What’s a safety coal hole cover? A 1979 New York Times obituary for Abraham Dreier, the Polish immigrant who founded the Dreier Structural Steel Company in 1917, doesn’t explain it. But the obituary does say that Dreier patented the cover after he began his career making fire escapes.

Dreier’s company had an earlier address on the Lower East Side’s now-defunct Goerck Street.

What’s better than a coal hole cover than a coal hole cover with vault lights? This one was made by the Brooklyn Vault Light Company, once located on Monitor Street in Greenpoint. (The company had several addresses in the neighborhood, the ever-informative Walter Grutchfield says.)

Vault lights are basically glass skylights that allow sunlight into a space, though I’m not sure why that would be advantageous in a hole designed to store coal.

This coal hole cover is also a safety cover, patented in August 1905. The company operated from 1896 to 1958, according to Glassian. The company is gone, but the cover remains at East 73rd Street near Lexington Avenue, a quiet monument to the ironworks of another New York.

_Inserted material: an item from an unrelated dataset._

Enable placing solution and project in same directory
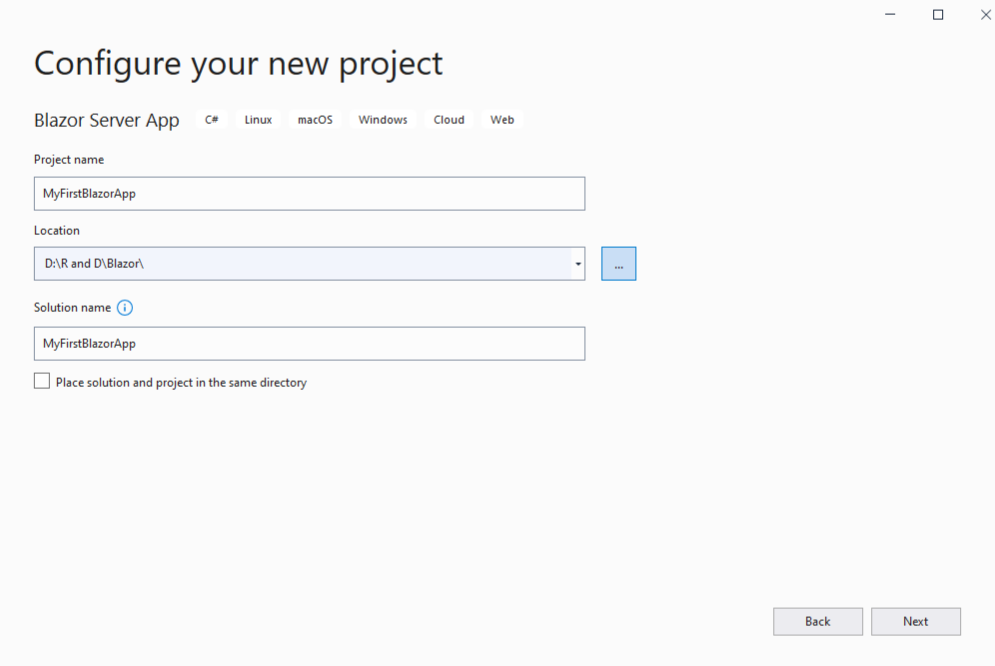Image resolution: width=995 pixels, height=666 pixels. click(x=42, y=381)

What a 70th Street coal hole cover has to say

June 3, 2019

New York streets are still dotted with 19th century manhole covers—decorative, sometimes artistic portals that lead to the gritty underground city of electrical wires, gas lines, and water pipes.

But you’re less likely to stumble upon coal hole covers. By popping the lid, a coal delivery company could easily get coal for heating into the basement of a home, then be on its way to the next house on the block.

This cover, by the former M.J. Dempsey Iron Foundry in the far West 50s on 11th Avenue, is embedded into the sidewalk on East 70th Street, a pristine monument to Manhattan’s departed foundries and how houses were heated before steam.